Kate and Tauni, Prospective OT Students
Kate and I are both prospective occupational therapy students living in Brooklyn, New York, and we are both interested in complementary and integrative health. Kate is a yoga teacher and I hold a reiki certification. While we have these core interests in common, we met in an unlikely setting, while working together at a ramen shop, serving food and making adaptable “kids chopsticks.” Go figure!
After discussing our experiences and goals related to OT, we quickly decided that we would like to work together outside of serving delicious bowls of soup. We wanted to do something that combined our volunteer experience and love for complementary and integrative health, and we wanted to do it with a hands-on approach.
Therapeutic Recreation for the Older Adult Population
After brainstorming sessions in our local library, we decided that we wanted to work closely with a licensed occupational therapist to provide volunteer services that are both recreational and therapeutic in nature. We felt that the geriatric population would benefit from mindfulness, movement, and play. While we knew that as students, we could not diagnose or treat patients, we wanted to consult with a licensed occupational therapist so we could view our proposed activities through an OT lens.
I work for Emmy Vadnais, OTR/L of the Holistic OT Community. Emmy became a great resource for us, as we developed therapeutic programs and activities to promote health and healing in the geriatric population. Kate at the time was volunteering in the OT department in Cobble Hill Senior Center in Brooklyn, New York. When she let them know our idea, she was referred to the recreation department. It was then that we met Louis Dueño, CTRS and the head of the Recreation Department. She was supportive and encouraging of our idea, so we created our program with the help of Emmy and had a space to do it with the help of Louise! All in all, we visited the senior center three times.
The first time we went, we decided to color mandalas. Kate and I did research on the mental health benefits of coloring mandalas. From our prior volunteering and observation experience, we thought this activity would be helpful with things like hand dexterity, fine motor skills, and strengthening. We created postcards that featured a mandala on one side and space for writing messages to loved ones on the other side. We also created handouts about the health benefits of coloring mandalas. After our first visit, Kate and I were excited as we chatted about what we felt went well and what we would do differently in the future.
For our second visit, Kate led a chair yoga class. The health benefits of yoga are well documented, and chair yoga in particular has been shown to be a great option for geriatric populations. Kate developed a chair yoga sequence that was safe and gentle for our group, many of whom use wheelchairs. We began the class with a shared breathing exercise. Our goal was to promote cardiovascular health, flexibility, increased range of motion and coordination. It was wonderful to see our group actively engaged. For some, it was their first time practicing yoga and went over quite well.

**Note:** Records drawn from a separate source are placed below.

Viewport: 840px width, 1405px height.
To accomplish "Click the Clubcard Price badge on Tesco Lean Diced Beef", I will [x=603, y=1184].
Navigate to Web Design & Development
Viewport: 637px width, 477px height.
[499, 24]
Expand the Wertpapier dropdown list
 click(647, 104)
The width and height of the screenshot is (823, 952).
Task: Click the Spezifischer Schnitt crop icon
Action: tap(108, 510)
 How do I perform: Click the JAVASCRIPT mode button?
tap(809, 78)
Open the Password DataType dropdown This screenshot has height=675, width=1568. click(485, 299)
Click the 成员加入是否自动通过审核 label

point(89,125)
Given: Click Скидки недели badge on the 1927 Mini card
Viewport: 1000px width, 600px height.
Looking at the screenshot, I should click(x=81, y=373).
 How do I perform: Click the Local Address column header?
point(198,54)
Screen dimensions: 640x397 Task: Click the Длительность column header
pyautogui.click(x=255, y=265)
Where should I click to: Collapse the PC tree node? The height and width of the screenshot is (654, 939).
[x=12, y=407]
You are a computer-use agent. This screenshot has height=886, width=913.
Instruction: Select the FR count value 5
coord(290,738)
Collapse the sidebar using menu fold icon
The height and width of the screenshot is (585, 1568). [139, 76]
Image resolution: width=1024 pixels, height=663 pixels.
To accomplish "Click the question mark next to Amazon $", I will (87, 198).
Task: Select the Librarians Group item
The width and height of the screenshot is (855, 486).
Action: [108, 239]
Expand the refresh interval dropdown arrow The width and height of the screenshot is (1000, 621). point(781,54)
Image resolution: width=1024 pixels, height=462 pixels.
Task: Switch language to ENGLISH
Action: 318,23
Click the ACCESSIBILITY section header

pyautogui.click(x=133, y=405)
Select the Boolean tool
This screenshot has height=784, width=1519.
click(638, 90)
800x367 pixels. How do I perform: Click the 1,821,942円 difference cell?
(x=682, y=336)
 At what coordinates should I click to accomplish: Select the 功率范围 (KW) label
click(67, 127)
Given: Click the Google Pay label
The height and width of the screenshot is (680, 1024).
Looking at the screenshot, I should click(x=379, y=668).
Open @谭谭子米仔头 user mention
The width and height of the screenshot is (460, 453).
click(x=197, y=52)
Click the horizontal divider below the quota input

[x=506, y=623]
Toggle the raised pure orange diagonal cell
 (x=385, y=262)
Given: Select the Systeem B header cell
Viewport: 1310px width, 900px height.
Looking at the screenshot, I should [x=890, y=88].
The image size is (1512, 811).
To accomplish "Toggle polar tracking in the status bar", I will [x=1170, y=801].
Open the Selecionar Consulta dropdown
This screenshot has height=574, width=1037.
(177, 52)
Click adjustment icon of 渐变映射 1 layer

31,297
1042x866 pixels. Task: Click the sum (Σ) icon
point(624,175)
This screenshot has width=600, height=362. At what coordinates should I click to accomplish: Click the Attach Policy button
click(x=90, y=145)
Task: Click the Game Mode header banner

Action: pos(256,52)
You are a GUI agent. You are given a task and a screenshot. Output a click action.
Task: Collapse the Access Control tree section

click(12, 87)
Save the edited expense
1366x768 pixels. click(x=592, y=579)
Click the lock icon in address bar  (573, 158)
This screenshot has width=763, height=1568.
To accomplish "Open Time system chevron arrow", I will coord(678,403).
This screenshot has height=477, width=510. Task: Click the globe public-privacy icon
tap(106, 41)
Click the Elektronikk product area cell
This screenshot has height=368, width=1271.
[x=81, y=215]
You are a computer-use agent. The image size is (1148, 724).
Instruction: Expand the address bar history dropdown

For our third visit, Kate and I led guided meditation, reiki, and yoga exercises. After guided meditation, the group held reiki self treatment positions while I discussed the five principles behind the activity:
- Just for today, I will not anger
- Just for today, I will not worry
- Just for today, I will be grateful for all my blessings
- Just for today, I will work with honesty and integrity
- Just for today, I will be kind to all living beings
Though reiki was a new concept to everyone, those in the group who had a spiritual practice seemed to enjoy it. After meditation and reiki, Kate led a chair yoga sequence. She also created a custom music playlist that was both energetic and playful which increased engagement. Our goal was again to decrease stress and anxiety, as well as promote cardiovascular health, flexibility, and increased range of motion.
We are so grateful for the opportunity to work with Emmy, Louise, and the wonderful staff and residents of Cobble Hill Senior Center. We were able to learn invaluable tools such as leading a group, adapting activities to suit individual needs, and beginning to think about how certain activities may promote occupation.
Perhaps our favorite part was the social impact we made by connecting with a wonderful group of people. We will never forget certain moments: the smile on someone’s face after a peer complimented their mandala drawing, the excitement in someone’s voice as they experienced yoga for the first time, and the curiosity of the staff after we finished our activities. There is truly a spirit of generosity in everyone who was involved in our volunteer project that we will take with us as we pursue our dream to study occupational therapy.